Con frecuencia, se deplora en la Iglesia la escasez de respuestas vocacionales; y no se repara en que, con igual frecuencia, la propuesta es hecha dentro de un limitado círculo de personas, y, tal vez, retirada inmediatamente tras el primer rechazo. Viene bien recordar aquí, el reclamo de Pablo VI: «Que ninguno, por nuestra culpa, ignore lo que debe saber, para orientar, en sentido diverso y mejor, la propia vida» (97). Y, sin embargo, ¡cuántos jóvenes nunca han oído una propuesta cristiana acerca de su vida y de su futuro!

Es maravilloso observar al sembrador de la parábola en el gesto amplio de la mano que siembra «por doquier »; es conmovedor reconocer en tal imagen el corazón de Dios-Padre. Es la imagen de Dios que siembra en el corazón de todo viviente un proyecto de salvación; o si queremos, es la imagen del «derroche»de la generosidad divina, que se desparrama sobre todos porque quiere salvar a todos y llamarlos a Sí.

Es la misma imagen del Padre que se hace visible en el obrar de Jesús, el cual llama a Sí a los pecadores, escoge para construir su Iglesia gente aparentemente inadecuada para esta misión, no conoce límites ni hace acepción de personas.

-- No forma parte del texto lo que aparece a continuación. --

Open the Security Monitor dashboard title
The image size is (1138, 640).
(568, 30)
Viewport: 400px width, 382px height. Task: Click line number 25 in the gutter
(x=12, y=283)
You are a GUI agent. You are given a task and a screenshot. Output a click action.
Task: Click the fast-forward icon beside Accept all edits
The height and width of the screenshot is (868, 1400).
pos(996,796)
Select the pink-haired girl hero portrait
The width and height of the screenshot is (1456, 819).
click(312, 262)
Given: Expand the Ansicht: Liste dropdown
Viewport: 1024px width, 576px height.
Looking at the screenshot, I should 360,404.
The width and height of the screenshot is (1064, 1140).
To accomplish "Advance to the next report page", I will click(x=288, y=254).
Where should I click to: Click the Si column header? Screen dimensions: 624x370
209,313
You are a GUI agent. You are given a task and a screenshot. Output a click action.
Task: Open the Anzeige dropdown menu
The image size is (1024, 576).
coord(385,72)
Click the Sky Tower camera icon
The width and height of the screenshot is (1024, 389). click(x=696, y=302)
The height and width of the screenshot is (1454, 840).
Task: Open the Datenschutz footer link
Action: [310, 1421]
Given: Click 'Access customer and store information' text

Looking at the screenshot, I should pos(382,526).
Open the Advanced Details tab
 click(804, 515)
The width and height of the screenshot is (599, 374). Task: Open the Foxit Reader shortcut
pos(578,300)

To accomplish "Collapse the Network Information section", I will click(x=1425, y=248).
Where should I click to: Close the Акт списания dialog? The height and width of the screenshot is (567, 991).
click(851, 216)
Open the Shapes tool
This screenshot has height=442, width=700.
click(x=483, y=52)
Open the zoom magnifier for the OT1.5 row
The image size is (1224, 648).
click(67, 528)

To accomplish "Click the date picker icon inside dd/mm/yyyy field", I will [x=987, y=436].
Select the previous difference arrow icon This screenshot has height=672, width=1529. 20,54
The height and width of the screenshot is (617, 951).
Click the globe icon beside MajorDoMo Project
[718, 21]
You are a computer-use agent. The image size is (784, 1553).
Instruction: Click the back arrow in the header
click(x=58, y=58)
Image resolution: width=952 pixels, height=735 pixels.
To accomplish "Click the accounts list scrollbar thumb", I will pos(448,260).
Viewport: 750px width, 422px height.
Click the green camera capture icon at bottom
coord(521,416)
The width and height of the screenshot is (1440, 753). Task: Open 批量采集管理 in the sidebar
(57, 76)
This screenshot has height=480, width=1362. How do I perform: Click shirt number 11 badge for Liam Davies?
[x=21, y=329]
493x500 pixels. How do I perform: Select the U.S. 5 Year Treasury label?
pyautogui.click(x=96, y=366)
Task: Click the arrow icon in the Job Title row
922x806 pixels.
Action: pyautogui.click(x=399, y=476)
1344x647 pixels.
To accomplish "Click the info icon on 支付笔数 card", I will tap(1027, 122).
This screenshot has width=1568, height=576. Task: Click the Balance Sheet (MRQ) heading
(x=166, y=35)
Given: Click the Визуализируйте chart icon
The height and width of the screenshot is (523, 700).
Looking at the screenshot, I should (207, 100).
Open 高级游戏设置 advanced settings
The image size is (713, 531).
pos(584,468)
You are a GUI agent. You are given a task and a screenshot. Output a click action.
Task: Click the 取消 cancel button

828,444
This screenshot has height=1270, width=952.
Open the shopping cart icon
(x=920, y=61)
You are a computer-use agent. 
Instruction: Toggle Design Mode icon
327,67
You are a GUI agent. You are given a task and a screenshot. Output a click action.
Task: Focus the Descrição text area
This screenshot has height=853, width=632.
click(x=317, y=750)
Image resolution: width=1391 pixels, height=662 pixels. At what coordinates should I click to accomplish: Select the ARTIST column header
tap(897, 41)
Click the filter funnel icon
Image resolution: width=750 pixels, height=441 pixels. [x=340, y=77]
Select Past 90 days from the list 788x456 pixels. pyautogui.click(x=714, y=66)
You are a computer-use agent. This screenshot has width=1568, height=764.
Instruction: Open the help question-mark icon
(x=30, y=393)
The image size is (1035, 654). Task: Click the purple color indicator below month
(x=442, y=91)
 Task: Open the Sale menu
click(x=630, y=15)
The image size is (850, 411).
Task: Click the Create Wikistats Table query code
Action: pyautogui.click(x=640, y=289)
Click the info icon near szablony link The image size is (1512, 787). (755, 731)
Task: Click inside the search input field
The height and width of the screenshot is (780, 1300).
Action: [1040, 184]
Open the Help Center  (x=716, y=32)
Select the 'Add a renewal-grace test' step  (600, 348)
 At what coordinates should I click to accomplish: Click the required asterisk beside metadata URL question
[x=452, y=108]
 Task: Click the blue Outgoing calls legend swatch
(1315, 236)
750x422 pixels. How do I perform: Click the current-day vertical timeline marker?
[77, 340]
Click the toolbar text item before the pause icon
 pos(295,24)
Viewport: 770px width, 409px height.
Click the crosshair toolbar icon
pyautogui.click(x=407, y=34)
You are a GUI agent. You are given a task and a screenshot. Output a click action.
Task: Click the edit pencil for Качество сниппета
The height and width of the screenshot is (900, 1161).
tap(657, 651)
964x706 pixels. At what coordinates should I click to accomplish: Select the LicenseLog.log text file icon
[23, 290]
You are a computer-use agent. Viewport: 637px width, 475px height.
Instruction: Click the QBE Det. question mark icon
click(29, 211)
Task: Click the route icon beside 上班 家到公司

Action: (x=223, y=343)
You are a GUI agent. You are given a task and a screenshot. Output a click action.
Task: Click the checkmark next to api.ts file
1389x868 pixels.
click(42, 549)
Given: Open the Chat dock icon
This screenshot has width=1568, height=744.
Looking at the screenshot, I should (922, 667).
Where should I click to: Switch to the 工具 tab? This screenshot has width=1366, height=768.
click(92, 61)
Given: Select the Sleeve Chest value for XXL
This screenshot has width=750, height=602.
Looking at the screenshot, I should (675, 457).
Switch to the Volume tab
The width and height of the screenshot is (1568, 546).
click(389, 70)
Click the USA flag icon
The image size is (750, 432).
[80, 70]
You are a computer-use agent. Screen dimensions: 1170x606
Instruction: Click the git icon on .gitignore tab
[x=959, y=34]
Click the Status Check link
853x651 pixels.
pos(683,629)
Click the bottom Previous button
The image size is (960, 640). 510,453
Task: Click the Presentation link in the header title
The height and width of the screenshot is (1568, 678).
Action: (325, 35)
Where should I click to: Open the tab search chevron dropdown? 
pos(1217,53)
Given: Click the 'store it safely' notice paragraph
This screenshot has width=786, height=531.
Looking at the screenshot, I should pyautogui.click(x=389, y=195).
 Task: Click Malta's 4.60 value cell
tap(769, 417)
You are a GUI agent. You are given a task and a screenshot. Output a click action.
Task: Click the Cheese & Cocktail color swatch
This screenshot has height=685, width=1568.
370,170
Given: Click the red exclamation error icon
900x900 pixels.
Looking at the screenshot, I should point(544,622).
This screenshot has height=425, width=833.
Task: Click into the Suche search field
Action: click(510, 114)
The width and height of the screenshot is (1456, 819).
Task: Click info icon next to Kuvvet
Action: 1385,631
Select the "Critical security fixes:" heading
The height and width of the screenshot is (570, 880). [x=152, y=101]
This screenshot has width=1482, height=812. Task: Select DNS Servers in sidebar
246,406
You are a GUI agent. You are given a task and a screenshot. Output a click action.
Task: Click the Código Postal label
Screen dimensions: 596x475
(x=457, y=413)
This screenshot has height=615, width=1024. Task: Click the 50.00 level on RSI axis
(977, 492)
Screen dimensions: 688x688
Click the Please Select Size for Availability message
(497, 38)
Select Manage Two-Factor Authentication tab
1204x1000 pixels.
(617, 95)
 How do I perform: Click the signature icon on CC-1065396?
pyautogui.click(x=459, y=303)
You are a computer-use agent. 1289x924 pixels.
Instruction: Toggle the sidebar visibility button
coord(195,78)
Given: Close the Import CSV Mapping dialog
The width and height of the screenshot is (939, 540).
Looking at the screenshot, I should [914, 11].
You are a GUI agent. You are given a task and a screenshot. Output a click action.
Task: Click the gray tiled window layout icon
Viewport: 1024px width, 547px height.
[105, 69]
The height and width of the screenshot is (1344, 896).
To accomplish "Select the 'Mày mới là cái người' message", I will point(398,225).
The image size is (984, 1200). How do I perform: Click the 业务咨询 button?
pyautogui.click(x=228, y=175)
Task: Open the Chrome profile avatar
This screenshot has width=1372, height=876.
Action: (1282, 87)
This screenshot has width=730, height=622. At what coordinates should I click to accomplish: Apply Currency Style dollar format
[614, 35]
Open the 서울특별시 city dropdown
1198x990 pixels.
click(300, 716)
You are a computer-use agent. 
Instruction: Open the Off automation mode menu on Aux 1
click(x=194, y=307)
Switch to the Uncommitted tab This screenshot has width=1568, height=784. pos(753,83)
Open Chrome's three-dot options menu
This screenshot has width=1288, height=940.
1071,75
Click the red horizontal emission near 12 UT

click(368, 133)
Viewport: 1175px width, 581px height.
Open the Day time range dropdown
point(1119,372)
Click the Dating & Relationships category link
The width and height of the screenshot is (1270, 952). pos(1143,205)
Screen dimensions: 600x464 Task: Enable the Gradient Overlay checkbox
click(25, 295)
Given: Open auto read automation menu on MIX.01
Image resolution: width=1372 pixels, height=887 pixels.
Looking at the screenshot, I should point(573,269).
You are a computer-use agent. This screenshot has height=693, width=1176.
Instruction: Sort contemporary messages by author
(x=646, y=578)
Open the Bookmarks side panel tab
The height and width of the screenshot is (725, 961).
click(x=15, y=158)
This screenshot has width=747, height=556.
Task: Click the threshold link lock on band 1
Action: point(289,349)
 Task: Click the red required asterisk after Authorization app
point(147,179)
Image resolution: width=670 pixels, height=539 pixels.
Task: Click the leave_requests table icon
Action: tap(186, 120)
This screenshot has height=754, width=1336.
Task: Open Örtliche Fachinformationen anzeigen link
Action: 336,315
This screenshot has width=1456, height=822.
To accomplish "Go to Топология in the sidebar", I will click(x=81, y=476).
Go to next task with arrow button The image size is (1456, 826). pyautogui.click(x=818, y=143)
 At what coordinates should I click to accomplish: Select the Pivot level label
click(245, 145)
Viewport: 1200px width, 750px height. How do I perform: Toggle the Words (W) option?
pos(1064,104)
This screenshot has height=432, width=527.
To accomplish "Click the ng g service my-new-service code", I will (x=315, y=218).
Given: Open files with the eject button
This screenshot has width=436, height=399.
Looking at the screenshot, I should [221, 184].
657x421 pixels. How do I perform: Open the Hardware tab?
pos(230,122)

Es mirándose en esta imagen como el agente de pastoral, a su vez, anuncia, propone, sacude con idéntica generosidad; y es precisamente la seguridad de la semilla depositada por el Padre en el corazón de toda criatura la que le da fuerza para ir a todas partes y sembrar de cualquier modo la buena semilla vocacional, para no quedarse encerrado dentro de los espacios habituales y afrontar ambientes nuevos y para intentar aproximaciones insólitas y dirigirse a cada persona.

c) La siembra en el tiempo propicio

Forma parte de la sabiduría del sembrador esparcir la buena semilla de la vocación en el momento propicio. Lo que de ningún modo significa adelantar los tiempos de la opción o pretender que el adolescente tenga la misma capacidad de decisión que un joven, sino comprender y respetar el sentido vocacional de la vida humana.

Cada etapa de la existencia tiene un significado vocacional, comenzando del momento en el que el muchacho se abre a la vida y tiene necesidad de comprender su sentido, e intenta preguntarse sobre cuál es su papel en ella. No dar respuesta a tal pregunta en el momento adecuado, podría perjudicar el germinar de la semilla: «la experiencia pastoral demuestra que la primera señal de la vocación aparece, en la mayor parte de los casos, en la infancia y en la adolescencia. Por esto parece importante recuperar o proponer fórmulas que puedan suscitar, sostener y acompañar esta primera manifestación vocacional» (98). Sin limitarse exclusivamente a ellas. Cada persona tiene sus ritmos y sus tiempos de maduración. Lo importante es que junto a sí tenga un buen sembrador.

d) La más pequeña de todas las semillas

No es ciertamente labor fácil, hoy, «la del sembrador vocacional ». Por los motivos que sabemos: no existe, propiamente hablando, una cultura vocacional; el modelo antropológico prevalente parece ser el del «hombre sin vocación »; el contexto social es éticamente neutro y carente de esperanza y de modelos prospectivos. Todos los elementos parecen concurrir para debilitar la propuesta vocacional y, quizá, nos permiten aplicarle cuanto Jesús dice a propósito del reino de Dios (cf. Mt 13,31 s): la semilla de la vocación es como un granito de mostaza que cuando se lo siembra, o cuando viene propuesta o indicada como presente, es la más pequeña de todas las semillas; muy a menudo no suscita consenso inmediato alguno; al contrario, es negada y desmentida, es como sofocada por otras expectativas y proyectos, ni tomada en serio; o, más bien, se la mira con recelo y desconfianza, como si fuese una semilla de infelicidad.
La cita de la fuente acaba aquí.